The output must start at the line containing "Open the notifications bell" in the records below and stop at the last line, matching each line exactly and leaving out every picture.
(Data for this task Opens)
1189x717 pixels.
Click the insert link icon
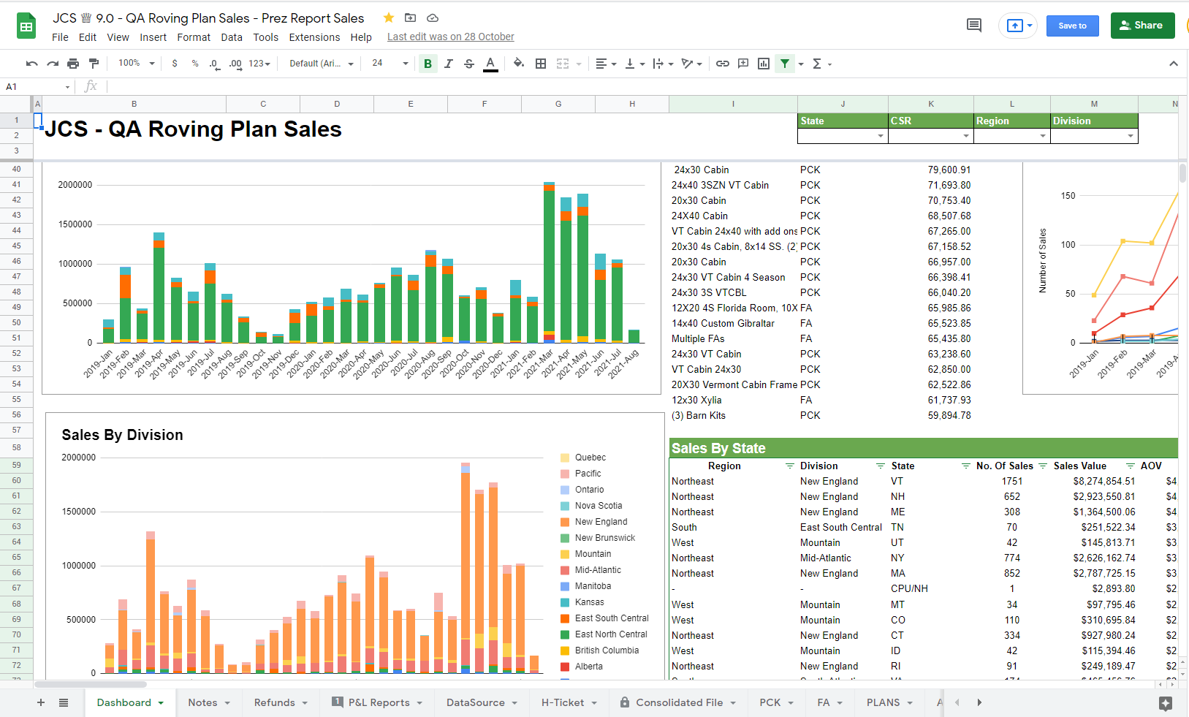point(722,64)
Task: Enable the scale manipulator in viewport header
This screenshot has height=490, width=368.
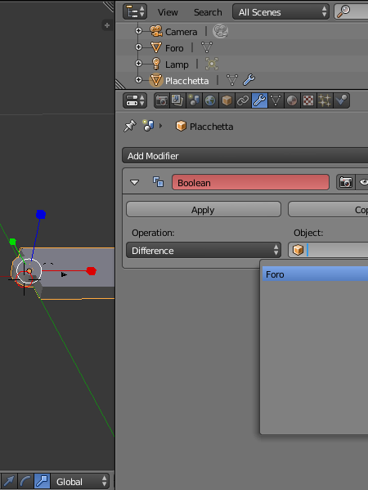Action: click(x=42, y=481)
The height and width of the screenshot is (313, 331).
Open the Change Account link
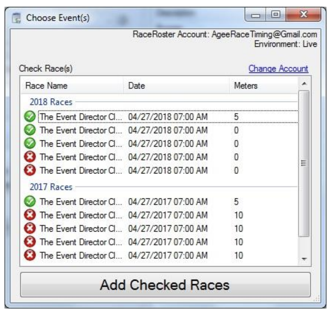click(x=280, y=68)
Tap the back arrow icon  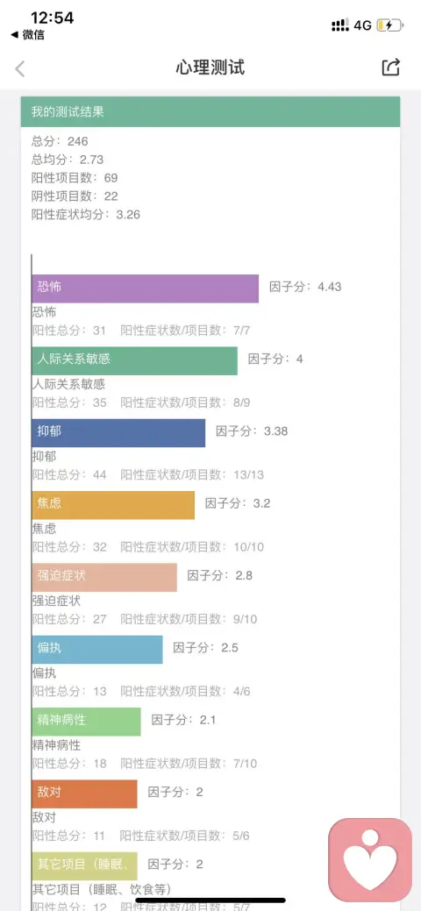click(20, 68)
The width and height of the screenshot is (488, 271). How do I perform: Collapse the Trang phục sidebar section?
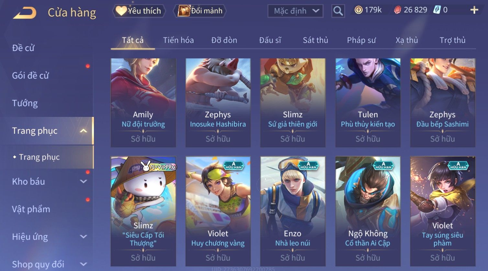tap(83, 131)
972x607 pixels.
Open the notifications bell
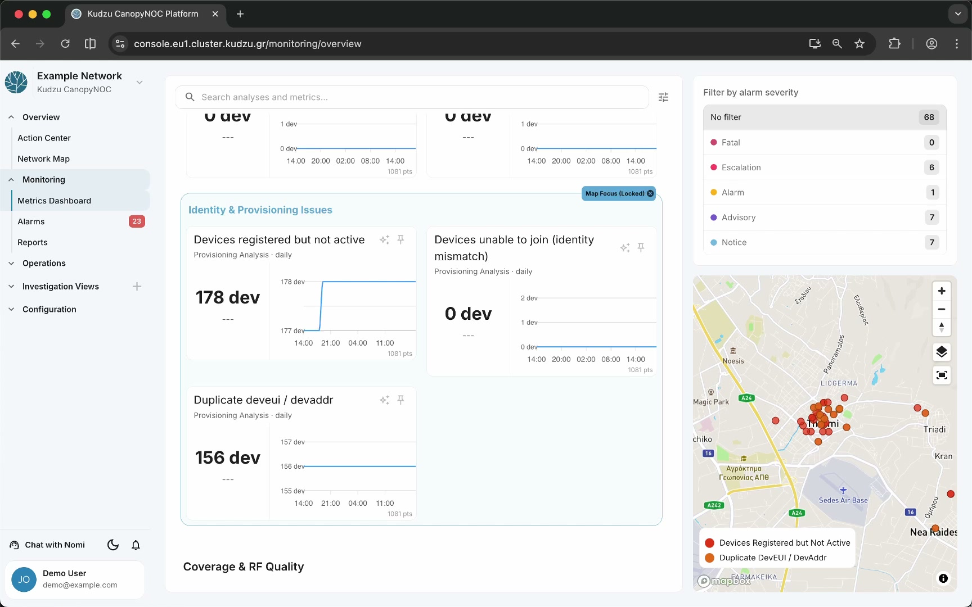coord(136,545)
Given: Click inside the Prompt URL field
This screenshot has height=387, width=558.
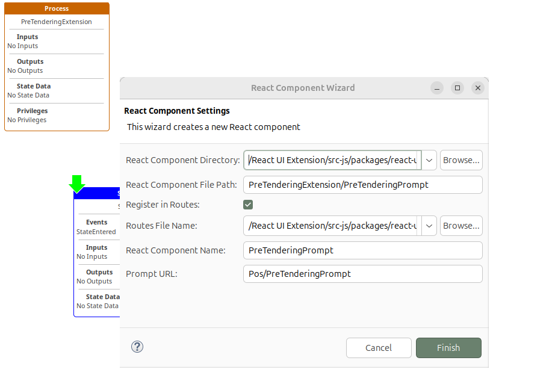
(Data for this task Closes)
• [Exercise answer]:
Open the notifications bell
coord(136,545)
Given: Click inside the Prompt URL field
This screenshot has height=387, width=558.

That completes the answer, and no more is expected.